## What is expected
Convert the data, starting with the line containing "Describe the element" and going on through the line containing "at that location.", into a Markdown table with the columns Row and Line, one row per line and blank lines skipped. Leave the pictures out of the table.

## Material for this task
BEGIN
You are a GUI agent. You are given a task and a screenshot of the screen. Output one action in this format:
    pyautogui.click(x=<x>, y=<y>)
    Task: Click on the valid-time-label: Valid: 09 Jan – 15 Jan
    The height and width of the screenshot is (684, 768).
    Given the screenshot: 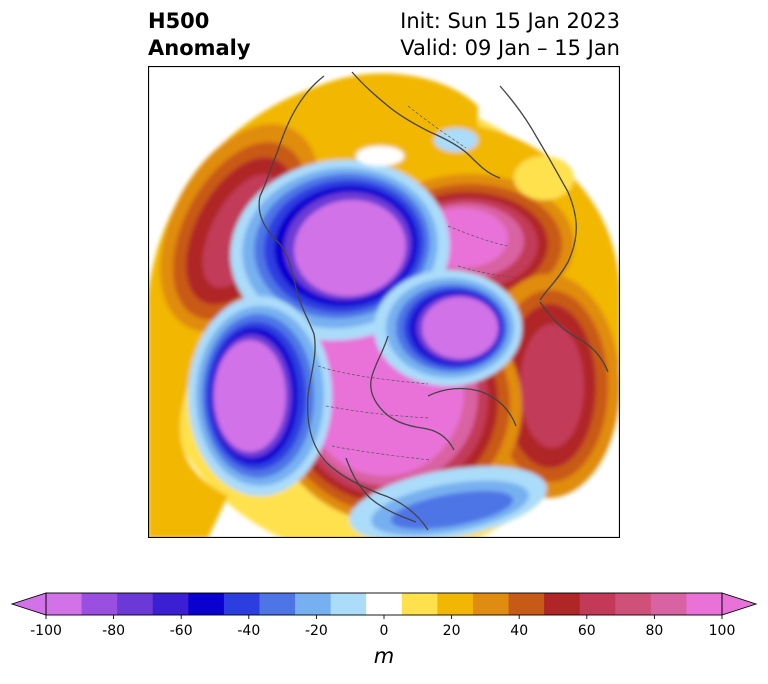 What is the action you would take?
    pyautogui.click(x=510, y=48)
END
BEGIN
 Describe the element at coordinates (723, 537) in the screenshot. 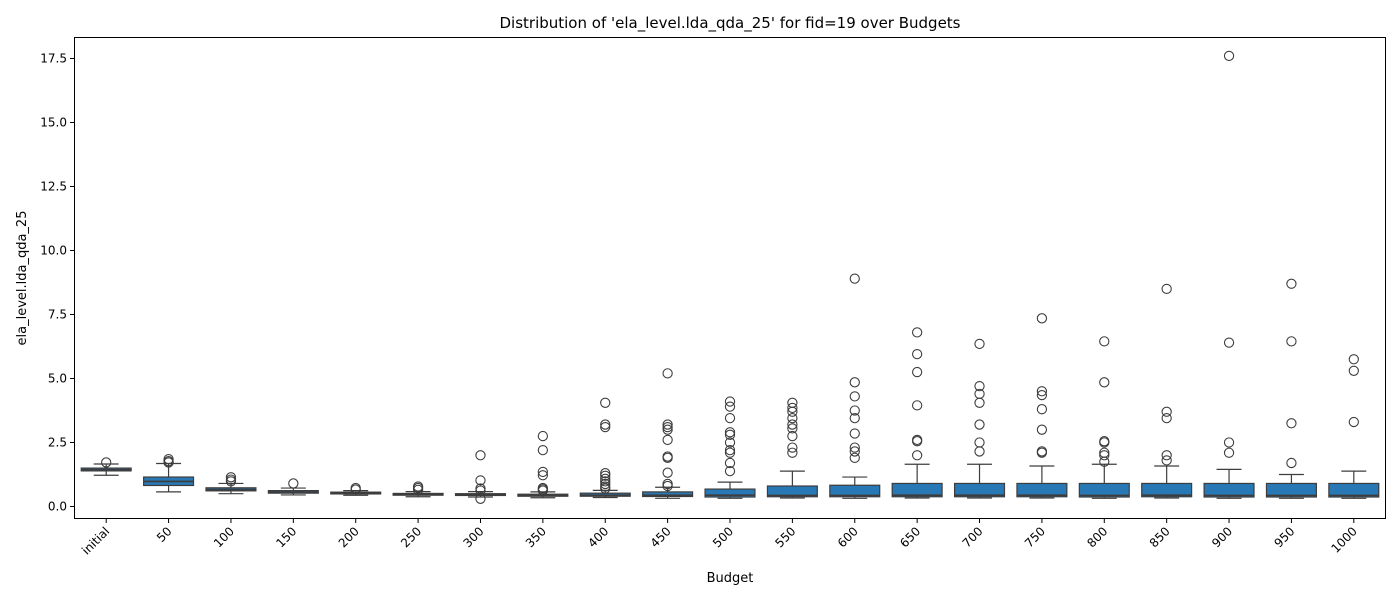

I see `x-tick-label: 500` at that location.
END
## Expected output
| Row | Line |
|---|---|
| 1 |  Describe the element at coordinates (723, 537) in the screenshot.  |
| 2 | I see `x-tick-label: 500` at that location. |